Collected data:
________________

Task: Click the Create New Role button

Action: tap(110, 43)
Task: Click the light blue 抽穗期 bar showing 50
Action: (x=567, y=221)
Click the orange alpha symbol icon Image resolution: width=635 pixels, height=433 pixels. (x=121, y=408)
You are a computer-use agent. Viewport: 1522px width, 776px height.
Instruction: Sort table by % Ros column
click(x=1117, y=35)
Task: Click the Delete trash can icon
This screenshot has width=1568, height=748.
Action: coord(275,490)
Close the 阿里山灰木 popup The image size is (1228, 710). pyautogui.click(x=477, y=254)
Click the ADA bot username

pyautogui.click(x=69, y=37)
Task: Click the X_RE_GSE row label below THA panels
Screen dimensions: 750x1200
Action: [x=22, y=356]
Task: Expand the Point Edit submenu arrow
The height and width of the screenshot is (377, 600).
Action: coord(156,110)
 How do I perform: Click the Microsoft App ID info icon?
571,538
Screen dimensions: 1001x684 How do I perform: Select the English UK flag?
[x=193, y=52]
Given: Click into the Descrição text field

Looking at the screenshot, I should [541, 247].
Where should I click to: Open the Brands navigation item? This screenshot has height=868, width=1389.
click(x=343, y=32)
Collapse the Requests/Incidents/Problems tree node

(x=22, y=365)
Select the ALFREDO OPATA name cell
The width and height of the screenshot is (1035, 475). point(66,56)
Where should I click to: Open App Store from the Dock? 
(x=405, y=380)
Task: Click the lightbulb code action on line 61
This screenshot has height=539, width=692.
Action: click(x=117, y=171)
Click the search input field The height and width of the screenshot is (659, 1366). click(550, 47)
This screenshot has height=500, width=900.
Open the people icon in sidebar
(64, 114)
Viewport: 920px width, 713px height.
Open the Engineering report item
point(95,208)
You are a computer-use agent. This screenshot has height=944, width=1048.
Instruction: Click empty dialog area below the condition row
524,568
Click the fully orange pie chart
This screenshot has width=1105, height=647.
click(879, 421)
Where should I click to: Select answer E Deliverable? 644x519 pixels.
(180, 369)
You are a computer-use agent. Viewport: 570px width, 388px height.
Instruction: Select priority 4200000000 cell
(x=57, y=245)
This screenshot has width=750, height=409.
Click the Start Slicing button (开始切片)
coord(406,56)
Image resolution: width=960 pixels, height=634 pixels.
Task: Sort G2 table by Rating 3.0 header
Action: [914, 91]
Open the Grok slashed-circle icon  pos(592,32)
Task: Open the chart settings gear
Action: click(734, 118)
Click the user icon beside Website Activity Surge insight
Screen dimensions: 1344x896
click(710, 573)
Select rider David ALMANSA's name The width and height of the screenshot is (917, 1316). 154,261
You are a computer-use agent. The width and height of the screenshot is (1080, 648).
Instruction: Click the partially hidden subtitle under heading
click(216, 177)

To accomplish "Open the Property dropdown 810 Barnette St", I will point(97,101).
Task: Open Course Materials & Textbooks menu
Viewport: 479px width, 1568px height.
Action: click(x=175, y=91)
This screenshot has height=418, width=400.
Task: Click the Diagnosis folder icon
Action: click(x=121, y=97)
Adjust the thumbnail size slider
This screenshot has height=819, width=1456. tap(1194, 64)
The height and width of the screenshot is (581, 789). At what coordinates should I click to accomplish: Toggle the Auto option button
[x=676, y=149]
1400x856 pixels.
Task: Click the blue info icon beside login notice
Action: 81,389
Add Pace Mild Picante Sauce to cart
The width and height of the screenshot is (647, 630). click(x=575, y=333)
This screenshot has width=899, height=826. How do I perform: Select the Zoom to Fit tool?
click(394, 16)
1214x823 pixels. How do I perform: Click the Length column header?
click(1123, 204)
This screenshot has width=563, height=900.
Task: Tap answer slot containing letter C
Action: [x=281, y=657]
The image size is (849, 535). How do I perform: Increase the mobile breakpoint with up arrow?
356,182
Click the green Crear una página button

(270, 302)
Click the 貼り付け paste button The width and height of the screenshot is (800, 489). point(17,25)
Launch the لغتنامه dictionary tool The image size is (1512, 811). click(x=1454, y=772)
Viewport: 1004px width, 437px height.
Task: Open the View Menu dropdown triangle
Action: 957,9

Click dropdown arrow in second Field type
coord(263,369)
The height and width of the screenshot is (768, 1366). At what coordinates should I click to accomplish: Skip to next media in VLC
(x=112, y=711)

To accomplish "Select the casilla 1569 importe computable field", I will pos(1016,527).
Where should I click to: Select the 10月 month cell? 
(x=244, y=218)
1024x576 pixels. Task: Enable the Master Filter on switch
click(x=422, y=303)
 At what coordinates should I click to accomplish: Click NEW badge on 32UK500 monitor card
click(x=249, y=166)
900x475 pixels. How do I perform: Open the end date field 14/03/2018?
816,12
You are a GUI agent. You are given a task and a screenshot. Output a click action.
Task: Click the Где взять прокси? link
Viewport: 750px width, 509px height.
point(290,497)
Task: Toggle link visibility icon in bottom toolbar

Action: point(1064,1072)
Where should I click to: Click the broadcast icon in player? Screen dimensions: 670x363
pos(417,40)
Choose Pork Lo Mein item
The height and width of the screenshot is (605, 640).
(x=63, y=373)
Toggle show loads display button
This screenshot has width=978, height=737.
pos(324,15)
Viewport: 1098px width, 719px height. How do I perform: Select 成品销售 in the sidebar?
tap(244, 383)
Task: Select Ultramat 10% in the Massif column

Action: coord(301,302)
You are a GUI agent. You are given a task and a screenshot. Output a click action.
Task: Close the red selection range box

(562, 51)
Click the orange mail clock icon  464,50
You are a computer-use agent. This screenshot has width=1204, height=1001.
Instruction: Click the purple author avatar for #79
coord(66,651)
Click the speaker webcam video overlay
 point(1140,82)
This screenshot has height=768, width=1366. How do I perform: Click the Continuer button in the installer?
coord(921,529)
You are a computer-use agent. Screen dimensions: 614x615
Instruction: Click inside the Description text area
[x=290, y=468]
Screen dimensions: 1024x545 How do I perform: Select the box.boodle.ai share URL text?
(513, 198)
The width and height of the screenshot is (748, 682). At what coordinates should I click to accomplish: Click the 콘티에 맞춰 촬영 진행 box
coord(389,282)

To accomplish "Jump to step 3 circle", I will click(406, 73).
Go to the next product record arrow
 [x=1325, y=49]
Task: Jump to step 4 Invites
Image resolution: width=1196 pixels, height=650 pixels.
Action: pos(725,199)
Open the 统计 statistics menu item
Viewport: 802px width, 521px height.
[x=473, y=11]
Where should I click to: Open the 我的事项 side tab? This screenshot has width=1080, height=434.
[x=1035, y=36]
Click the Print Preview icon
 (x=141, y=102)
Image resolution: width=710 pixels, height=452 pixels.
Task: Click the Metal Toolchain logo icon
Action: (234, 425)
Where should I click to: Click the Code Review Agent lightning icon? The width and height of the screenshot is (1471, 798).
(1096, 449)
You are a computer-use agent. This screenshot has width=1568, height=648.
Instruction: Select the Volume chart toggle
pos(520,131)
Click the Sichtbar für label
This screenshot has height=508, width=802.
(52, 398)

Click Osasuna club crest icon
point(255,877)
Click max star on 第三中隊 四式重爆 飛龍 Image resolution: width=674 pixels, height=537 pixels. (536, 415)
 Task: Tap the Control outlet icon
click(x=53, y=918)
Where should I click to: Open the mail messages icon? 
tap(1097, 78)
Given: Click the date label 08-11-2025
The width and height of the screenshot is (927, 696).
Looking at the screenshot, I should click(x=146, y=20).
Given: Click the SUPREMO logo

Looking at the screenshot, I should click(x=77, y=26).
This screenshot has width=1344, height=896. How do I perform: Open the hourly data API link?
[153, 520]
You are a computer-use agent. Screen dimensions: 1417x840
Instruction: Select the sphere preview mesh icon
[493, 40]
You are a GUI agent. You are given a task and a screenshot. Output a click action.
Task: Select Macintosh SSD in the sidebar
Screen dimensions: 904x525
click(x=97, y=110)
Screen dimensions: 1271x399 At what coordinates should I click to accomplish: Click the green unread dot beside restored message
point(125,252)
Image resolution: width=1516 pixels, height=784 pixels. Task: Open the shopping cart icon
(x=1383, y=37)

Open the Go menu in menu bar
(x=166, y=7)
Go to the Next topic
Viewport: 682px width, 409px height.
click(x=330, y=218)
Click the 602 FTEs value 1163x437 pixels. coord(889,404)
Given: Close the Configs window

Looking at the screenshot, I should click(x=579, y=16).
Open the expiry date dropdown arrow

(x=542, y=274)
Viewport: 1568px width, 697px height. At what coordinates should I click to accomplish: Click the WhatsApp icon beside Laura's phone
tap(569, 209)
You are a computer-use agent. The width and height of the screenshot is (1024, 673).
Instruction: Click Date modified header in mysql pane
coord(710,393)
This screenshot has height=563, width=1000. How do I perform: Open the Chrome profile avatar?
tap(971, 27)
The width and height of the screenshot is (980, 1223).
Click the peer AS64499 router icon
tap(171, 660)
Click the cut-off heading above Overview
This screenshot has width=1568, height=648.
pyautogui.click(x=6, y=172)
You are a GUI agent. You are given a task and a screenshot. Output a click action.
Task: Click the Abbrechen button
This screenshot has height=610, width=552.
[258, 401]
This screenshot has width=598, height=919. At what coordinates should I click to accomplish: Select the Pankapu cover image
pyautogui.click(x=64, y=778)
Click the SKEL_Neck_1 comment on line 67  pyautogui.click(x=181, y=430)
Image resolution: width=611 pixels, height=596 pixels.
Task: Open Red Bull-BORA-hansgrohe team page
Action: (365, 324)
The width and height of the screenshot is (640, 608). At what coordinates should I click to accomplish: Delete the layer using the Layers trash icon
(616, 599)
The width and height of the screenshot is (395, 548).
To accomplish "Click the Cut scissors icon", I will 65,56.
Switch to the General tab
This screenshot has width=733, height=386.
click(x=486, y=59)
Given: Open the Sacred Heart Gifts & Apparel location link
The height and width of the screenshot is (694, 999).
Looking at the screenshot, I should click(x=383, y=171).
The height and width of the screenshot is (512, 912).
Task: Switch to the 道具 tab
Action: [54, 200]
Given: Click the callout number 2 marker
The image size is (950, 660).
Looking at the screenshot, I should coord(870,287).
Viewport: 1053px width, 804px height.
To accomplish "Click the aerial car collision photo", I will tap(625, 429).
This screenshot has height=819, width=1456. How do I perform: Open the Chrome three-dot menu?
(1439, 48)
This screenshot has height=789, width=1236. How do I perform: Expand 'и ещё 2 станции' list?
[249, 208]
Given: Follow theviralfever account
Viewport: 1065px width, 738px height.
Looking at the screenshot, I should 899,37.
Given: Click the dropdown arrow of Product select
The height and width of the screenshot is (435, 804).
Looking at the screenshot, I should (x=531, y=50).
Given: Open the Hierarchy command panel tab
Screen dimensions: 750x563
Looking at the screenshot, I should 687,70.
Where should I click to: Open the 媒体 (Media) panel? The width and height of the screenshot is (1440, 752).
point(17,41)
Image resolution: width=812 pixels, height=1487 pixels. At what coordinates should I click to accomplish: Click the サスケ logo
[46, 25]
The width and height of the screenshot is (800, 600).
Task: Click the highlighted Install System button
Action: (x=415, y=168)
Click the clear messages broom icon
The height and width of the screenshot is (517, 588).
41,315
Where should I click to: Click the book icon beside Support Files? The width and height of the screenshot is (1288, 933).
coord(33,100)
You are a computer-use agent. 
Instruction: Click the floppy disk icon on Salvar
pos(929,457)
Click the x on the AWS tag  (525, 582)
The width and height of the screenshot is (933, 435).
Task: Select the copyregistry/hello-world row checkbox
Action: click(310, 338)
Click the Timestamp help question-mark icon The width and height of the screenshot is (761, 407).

________________

- _Exercise_: Write out each line above with the word "step".

- _Exercise output_:
To accomplish "Jump to step 3 circle", I will click(406, 73).
Task: Jump to step 4 Invites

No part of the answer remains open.